* What the exercise asks
Exclude the pictures, then quote exactly the lines from the one holding "Task: Click the Time tracking subtitle" through the last line of the records.

* Dataset excerpts
--- START ---

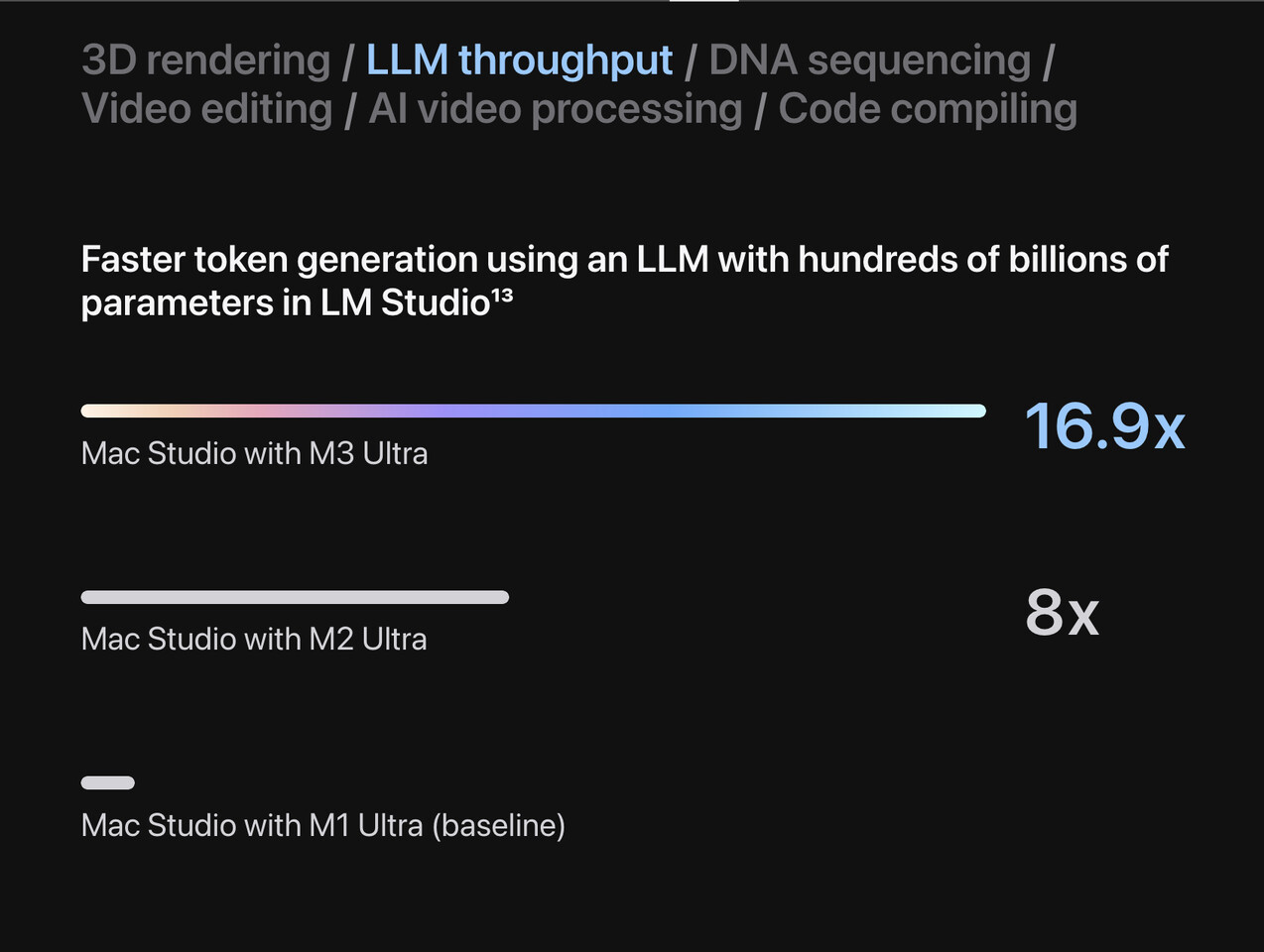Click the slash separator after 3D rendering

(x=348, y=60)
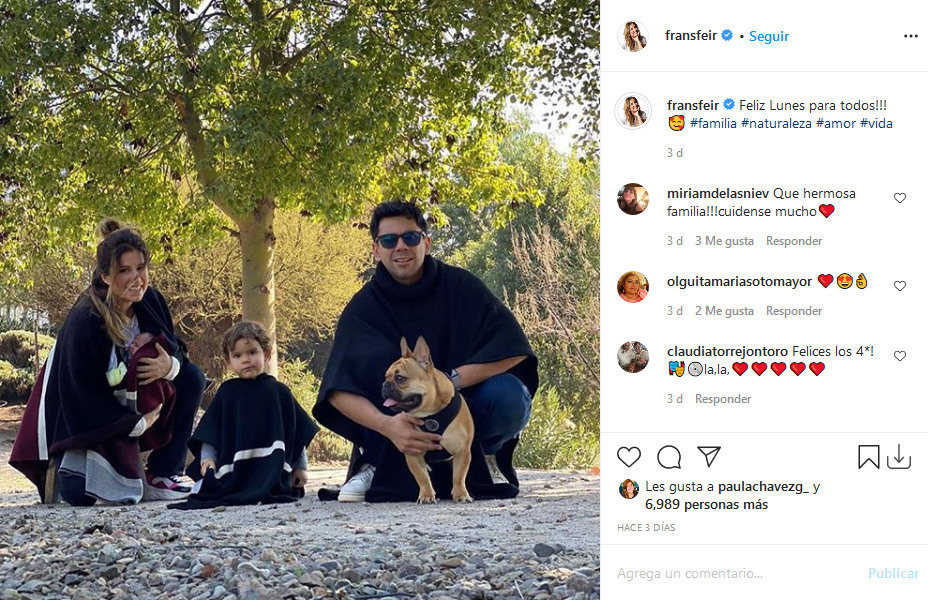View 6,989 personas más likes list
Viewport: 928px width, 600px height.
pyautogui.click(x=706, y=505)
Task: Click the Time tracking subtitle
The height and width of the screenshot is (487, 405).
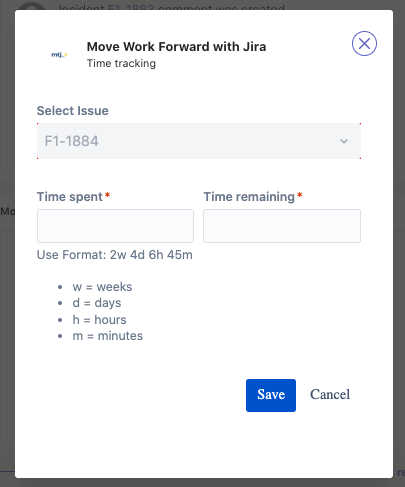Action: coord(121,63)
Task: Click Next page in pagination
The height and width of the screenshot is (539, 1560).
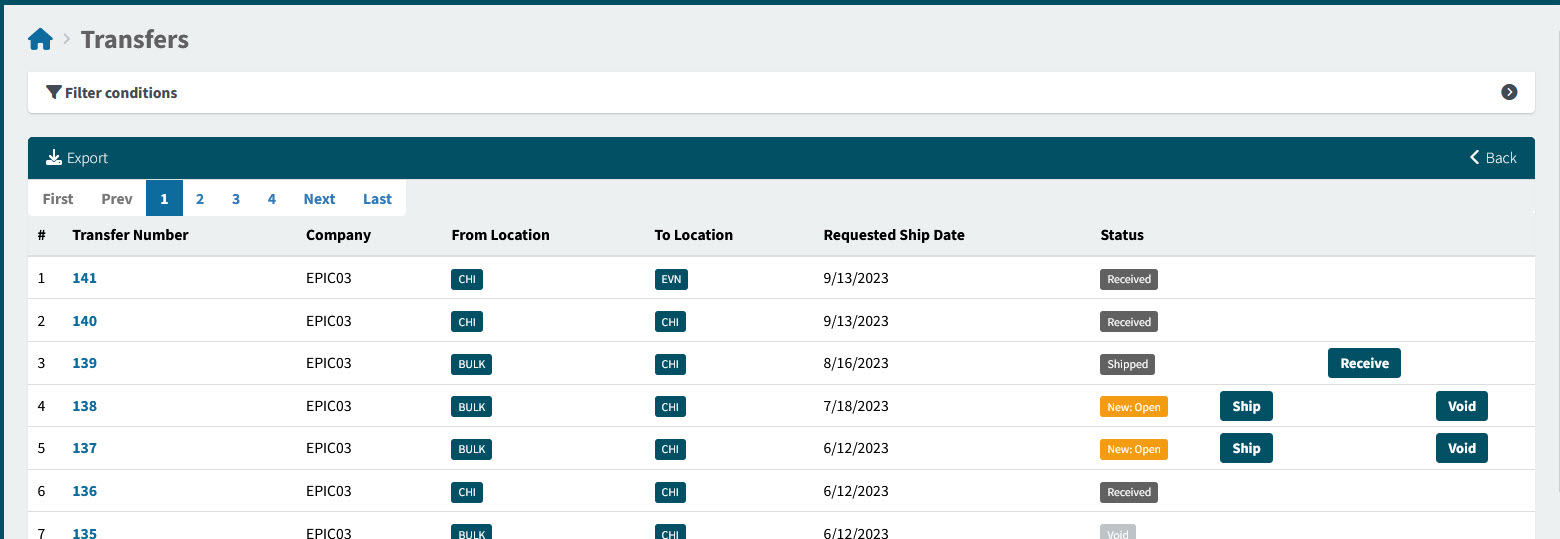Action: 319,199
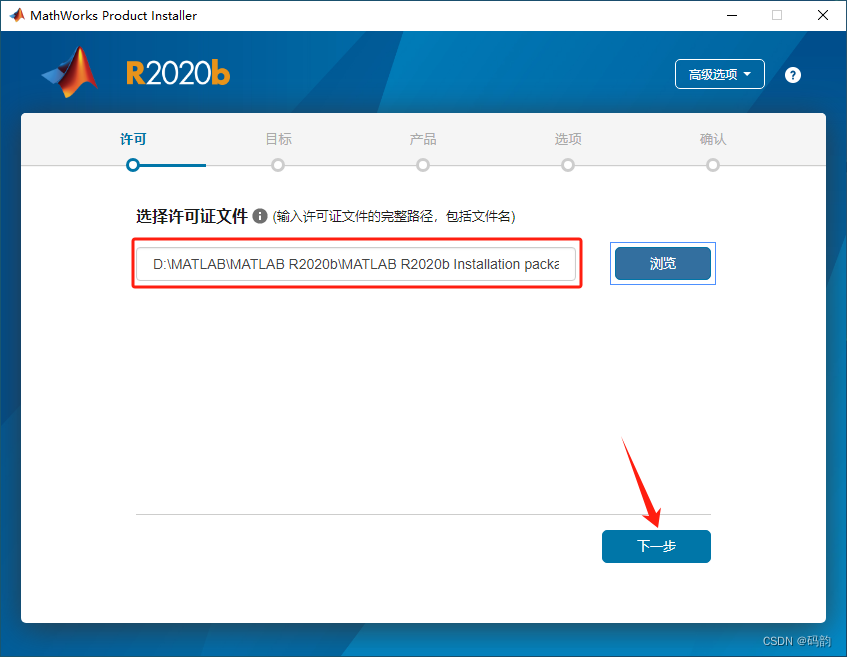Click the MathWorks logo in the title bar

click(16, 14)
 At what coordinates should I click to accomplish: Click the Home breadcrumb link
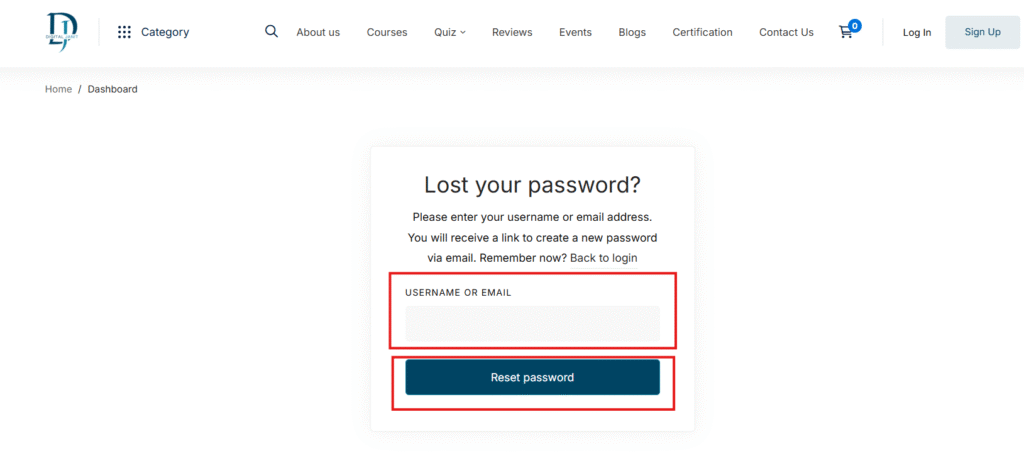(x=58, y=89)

--- END ---

* Result
Task: Click the Time tracking subtitle
The height and width of the screenshot is (487, 405).
Action: coord(121,63)
Task: Click Next page in pagination
The height and width of the screenshot is (539, 1560).
Action: 319,199
Click the MathWorks logo in the title bar

click(16, 14)
 At what coordinates should I click to accomplish: Click the Home breadcrumb link
(x=58, y=89)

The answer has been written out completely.